# unmounting network filesystem

## creaker

Hello!

How to unmount network filesystems (like samba) if server hangs or powered off?

The one solution I found is unmounting with 'lazy' and 'force' options:

```
echo "password" | sudo -S umount -f -l /media/share
```

This works but takes a lot of time (up to 50-60 secs). All this time filemanager is inaccessable (hangs).

Also, if I fogot to unmount network and trying to halt or reboot PC, system hangs on shutdown stage and should be reseted with hardware reset button.

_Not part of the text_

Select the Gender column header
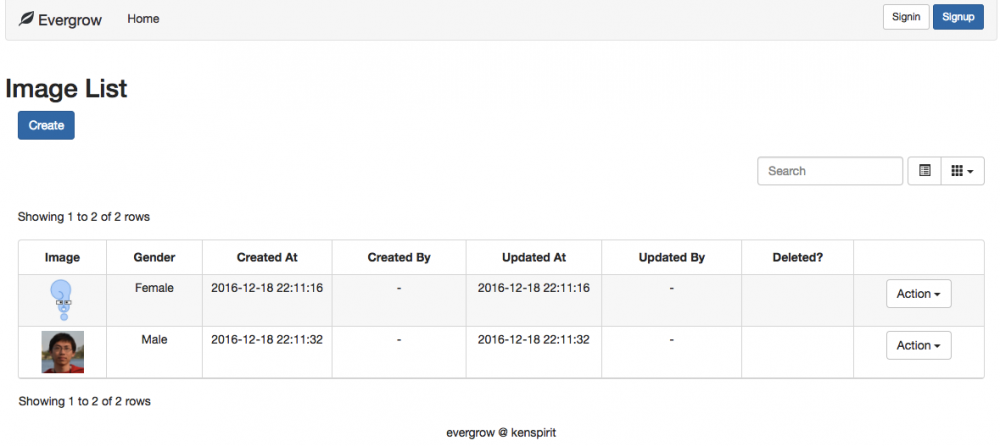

Is there solution (or workaround) for fixing this problem?

----------

## Logicien

Hello,

you can create if not, an executable script like /etc/local.d/local.stop who the contain will be

```
#!/bin/bash

/bin/umount -a -t cifs
```

```
chmod +x etc/local.d/local.stop
```

That will ensure that Samba shares will be unmount at shutdown preventing long delay. 

I do not have any trick to unmount Samba shares remotely if the server hang or die before they can be umounted. Give a try to the command script should not give better result than the one you use.

----------

## creaker

Logicien, thanks for reply.

Yes, it works and I've added script into local.d directory.

But any way delay on shutdown is here.

Let it be temporary solution.

Also I tried to mount share with 'timeo' options in order to reduce umount timeout, but got an error:

```
echo "password" | sudo -S mount -t cifs //192.168.1.5/share /media/share -o timeo,workgroup=WORKGROUP,ip=192.168.1.5

Password: 

mount error(22): Invalid argument

Refer to the mount.cifs(8) manual page (e.g. man mount.cifs)
```

Looks like 'timeo' is not valid option for cifs.

----------